En una gélida amanecida de junio en 1986, mi compañero y yo, a bordo del patrullero P-525-L, nos encontrábamos de servicio en el puente Atocongo, en la Panamericana Sur, durante el toque de queda.
La ciudad sufría los embates de la violencia terrorista por parte de Sendero Luminoso y el MRTA, y pese a la nula circulación de personas y vehículos, nos manteníamos en un estado de alerta permanente.
De pronto, un ciudadano se acercó tímidamente y nos contó que su esposa estaba en labor de parto y necesitaba ayuda. Sin dudarlo, lo llevamos en nuestro patrullero hasta su humilde vivienda. En el lugar nos encontramos con la novedad que el bebé estaba en camino. Teníamos que actuar de inmediato.
En un ambiente precario, iluminado por una vela, con nuestra experiencia solo teórica en partos, auxiliamos a la madre. En medio de la tensión y la emoción, trajimos una nueva vida al mundo con nuestras manos.
Cortamos el cordón umbilical, limpiamos al bebé y lo envolvimos en mi abrigo.

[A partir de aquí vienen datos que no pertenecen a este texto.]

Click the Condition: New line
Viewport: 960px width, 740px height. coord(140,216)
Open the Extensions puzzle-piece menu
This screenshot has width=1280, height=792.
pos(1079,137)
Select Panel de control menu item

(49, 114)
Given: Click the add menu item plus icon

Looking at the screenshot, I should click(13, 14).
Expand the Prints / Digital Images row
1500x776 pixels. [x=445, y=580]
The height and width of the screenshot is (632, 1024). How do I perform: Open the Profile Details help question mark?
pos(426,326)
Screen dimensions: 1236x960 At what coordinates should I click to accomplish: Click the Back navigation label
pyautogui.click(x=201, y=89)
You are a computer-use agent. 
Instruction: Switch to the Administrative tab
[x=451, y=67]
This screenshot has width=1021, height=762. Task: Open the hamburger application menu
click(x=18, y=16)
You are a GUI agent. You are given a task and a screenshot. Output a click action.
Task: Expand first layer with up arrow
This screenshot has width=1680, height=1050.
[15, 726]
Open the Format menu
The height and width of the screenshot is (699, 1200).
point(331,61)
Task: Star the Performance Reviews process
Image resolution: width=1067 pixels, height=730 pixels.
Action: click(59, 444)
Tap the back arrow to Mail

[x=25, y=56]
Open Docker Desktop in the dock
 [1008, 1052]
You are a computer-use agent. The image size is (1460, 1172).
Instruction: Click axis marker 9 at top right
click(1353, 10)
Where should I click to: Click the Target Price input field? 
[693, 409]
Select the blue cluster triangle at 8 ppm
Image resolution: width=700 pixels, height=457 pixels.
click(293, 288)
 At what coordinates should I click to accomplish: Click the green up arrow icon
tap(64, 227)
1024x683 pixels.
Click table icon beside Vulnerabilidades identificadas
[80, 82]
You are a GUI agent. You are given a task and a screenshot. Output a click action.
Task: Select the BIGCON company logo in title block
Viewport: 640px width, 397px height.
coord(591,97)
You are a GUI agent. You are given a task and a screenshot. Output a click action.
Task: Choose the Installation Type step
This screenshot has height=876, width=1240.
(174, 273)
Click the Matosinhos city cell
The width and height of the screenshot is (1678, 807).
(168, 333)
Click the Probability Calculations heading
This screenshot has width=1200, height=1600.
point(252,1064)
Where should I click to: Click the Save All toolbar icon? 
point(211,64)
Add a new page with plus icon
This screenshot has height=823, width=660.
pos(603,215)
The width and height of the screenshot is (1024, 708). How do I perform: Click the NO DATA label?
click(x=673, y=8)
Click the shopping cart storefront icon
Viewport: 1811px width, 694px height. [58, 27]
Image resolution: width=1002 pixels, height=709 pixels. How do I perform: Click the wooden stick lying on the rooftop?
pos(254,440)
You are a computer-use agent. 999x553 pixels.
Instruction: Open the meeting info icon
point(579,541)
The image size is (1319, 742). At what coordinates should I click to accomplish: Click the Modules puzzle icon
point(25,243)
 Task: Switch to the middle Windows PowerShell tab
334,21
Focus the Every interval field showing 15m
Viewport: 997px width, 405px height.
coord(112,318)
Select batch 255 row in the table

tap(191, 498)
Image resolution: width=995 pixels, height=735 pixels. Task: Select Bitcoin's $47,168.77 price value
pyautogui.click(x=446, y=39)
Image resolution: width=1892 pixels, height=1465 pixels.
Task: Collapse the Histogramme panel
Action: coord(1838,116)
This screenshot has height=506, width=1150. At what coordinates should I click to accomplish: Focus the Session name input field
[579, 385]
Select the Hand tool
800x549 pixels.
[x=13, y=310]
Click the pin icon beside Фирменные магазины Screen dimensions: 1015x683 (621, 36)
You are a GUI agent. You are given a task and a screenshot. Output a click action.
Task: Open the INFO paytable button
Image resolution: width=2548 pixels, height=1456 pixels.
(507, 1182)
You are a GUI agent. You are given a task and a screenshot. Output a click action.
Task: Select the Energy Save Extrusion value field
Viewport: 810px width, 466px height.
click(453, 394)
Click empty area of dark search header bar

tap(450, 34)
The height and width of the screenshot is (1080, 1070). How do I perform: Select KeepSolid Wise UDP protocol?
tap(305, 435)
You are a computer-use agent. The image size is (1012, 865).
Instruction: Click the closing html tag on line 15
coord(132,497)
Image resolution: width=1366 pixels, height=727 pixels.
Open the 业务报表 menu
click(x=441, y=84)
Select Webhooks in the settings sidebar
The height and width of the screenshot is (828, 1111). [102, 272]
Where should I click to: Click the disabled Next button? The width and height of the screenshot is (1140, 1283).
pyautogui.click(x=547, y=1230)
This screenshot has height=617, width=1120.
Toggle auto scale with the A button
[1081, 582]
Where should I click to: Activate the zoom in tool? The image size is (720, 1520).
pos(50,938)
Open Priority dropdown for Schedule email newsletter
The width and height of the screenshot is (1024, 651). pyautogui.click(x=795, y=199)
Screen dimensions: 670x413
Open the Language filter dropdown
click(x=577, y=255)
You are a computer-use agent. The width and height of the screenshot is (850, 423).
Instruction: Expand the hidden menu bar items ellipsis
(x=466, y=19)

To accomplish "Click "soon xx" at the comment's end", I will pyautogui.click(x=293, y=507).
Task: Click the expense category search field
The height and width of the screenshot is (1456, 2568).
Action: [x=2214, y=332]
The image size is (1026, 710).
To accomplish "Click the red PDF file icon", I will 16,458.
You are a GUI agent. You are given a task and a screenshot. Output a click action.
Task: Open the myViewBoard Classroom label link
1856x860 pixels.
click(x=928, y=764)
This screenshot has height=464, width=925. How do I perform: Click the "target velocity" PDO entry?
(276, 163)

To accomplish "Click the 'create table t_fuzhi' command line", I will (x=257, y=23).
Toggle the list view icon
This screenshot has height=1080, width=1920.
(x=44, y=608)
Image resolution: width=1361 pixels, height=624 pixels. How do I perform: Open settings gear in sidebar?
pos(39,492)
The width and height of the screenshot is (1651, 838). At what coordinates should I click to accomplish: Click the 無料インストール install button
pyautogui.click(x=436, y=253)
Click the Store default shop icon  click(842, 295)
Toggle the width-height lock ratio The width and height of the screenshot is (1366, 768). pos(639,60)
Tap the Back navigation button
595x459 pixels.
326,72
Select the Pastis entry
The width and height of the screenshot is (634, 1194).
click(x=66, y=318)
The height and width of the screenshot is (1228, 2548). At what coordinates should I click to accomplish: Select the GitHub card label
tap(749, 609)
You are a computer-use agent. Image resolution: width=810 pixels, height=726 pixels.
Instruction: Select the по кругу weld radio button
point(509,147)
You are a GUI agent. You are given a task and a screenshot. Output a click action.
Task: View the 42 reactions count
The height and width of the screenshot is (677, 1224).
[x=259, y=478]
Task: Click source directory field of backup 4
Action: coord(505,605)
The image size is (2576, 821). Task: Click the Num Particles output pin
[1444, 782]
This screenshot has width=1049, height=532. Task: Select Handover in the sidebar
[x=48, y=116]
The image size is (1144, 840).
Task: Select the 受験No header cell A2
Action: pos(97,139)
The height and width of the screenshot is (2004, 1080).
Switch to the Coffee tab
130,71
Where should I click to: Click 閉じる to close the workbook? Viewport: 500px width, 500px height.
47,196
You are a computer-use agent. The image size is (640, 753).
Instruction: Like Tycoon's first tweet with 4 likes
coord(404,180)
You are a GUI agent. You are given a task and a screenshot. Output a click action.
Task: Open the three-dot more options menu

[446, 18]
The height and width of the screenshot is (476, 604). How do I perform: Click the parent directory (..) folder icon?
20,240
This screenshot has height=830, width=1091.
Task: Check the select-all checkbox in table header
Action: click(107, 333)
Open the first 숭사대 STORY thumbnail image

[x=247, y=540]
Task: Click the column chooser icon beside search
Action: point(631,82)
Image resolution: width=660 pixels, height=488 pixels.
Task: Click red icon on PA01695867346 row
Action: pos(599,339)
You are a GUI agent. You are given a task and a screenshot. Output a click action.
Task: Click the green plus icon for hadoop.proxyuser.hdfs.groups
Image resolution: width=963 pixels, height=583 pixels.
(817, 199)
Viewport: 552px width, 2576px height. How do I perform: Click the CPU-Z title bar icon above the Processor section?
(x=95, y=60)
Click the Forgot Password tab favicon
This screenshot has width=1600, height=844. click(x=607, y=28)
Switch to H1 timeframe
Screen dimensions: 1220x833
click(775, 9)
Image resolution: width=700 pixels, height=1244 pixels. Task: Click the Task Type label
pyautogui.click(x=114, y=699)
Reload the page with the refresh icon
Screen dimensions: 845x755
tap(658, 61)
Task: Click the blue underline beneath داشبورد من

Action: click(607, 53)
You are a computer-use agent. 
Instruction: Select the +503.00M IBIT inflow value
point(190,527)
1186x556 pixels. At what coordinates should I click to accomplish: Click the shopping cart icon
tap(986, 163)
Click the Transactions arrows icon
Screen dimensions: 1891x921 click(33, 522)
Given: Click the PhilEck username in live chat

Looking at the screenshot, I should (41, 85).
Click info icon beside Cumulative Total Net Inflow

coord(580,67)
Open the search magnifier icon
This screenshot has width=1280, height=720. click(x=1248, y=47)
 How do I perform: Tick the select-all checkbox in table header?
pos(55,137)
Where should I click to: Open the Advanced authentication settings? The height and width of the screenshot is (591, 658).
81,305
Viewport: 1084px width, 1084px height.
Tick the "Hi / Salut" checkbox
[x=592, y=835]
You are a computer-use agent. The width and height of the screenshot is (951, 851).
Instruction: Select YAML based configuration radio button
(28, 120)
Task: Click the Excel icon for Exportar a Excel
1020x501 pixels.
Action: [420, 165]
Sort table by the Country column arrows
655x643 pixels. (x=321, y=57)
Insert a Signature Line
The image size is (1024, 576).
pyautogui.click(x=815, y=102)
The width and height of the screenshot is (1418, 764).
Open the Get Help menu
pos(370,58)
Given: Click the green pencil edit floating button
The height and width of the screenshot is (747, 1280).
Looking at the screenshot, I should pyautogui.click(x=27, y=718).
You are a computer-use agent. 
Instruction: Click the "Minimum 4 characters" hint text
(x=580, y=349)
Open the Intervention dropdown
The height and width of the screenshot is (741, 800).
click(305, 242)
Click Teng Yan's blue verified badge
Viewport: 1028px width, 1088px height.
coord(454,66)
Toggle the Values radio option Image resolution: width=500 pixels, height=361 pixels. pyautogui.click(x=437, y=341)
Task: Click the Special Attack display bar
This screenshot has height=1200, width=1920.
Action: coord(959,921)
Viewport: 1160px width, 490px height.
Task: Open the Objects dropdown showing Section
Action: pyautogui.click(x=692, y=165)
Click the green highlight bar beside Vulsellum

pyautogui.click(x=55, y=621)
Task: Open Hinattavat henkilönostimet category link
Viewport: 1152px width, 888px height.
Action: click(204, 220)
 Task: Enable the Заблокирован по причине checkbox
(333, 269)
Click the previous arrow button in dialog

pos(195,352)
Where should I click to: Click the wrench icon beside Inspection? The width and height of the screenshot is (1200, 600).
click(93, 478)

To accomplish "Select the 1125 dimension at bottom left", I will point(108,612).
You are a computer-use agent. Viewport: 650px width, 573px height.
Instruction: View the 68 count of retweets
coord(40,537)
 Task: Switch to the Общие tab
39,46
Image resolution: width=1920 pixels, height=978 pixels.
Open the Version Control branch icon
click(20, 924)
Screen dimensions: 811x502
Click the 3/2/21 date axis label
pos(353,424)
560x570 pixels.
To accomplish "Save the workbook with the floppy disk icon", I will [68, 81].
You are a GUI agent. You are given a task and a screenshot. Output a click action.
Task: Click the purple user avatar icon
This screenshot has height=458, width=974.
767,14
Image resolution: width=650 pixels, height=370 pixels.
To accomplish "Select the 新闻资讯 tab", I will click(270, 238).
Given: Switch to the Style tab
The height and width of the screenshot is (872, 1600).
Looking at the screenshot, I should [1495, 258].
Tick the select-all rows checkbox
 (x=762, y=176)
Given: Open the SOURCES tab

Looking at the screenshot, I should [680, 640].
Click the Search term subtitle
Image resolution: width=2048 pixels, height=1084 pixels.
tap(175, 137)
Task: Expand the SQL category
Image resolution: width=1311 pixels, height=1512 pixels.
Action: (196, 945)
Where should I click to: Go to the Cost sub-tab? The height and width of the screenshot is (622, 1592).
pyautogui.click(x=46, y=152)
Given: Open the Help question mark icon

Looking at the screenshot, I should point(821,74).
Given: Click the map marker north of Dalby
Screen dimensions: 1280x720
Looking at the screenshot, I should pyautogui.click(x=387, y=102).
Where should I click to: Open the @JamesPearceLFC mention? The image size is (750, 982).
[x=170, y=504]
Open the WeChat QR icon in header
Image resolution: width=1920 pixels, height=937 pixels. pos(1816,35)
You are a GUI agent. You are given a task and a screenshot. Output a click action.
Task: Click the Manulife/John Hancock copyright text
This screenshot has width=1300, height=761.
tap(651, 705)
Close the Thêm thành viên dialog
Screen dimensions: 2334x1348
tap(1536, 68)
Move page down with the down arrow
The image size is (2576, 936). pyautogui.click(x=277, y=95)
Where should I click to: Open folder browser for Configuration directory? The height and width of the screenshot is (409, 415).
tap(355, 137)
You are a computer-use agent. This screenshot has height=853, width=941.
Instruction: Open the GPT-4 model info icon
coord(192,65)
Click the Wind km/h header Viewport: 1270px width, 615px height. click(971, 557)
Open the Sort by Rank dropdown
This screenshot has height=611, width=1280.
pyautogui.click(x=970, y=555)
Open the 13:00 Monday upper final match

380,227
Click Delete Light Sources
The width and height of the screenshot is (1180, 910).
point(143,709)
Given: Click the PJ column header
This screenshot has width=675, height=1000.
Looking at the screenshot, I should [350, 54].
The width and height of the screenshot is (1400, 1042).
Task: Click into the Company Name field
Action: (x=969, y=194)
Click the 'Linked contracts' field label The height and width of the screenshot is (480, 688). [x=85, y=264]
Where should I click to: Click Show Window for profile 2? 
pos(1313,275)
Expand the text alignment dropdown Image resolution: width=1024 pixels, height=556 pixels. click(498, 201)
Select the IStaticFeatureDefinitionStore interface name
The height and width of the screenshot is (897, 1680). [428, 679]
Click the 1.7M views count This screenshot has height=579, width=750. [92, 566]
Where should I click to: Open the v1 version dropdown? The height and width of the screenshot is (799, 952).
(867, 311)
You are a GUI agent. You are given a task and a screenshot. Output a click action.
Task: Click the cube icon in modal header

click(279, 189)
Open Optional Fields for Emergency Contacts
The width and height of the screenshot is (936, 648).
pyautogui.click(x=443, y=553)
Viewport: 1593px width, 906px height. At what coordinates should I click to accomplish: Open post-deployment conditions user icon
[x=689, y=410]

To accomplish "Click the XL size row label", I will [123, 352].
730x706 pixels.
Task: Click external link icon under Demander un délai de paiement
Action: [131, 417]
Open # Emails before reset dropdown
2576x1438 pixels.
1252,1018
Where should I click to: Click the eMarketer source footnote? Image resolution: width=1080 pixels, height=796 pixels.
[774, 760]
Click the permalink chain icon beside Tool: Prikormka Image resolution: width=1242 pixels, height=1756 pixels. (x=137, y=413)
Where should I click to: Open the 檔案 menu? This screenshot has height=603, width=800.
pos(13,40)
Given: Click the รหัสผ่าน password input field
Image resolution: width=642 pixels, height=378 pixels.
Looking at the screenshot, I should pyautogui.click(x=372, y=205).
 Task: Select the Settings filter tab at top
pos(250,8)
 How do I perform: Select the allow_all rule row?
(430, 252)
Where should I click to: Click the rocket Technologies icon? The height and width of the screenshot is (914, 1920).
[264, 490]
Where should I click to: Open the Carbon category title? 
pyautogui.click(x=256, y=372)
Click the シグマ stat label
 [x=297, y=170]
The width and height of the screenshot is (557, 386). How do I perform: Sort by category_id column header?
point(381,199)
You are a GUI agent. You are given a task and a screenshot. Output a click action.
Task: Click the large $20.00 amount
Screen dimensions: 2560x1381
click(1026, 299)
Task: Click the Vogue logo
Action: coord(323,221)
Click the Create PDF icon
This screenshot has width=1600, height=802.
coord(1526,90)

A pesar de la negativa de los padres, insistimos en llevarlos al Hospital de Emergencias Casimiro Ulloa, en San Antonio, donde un médico confirmó, para nuestra tranquilidad, que el recién nacido estaba en perfectas condiciones.
Algunos días después salí rumbo a mi nuevo destino en la zona de emergencia del Alto Huallaga, a experimentar el otro lado de la medalla; pero llevando en mi memoria este buen recuerdo de aquella noche en que, en medio de la adversidad, fuimos instrumentos de vida.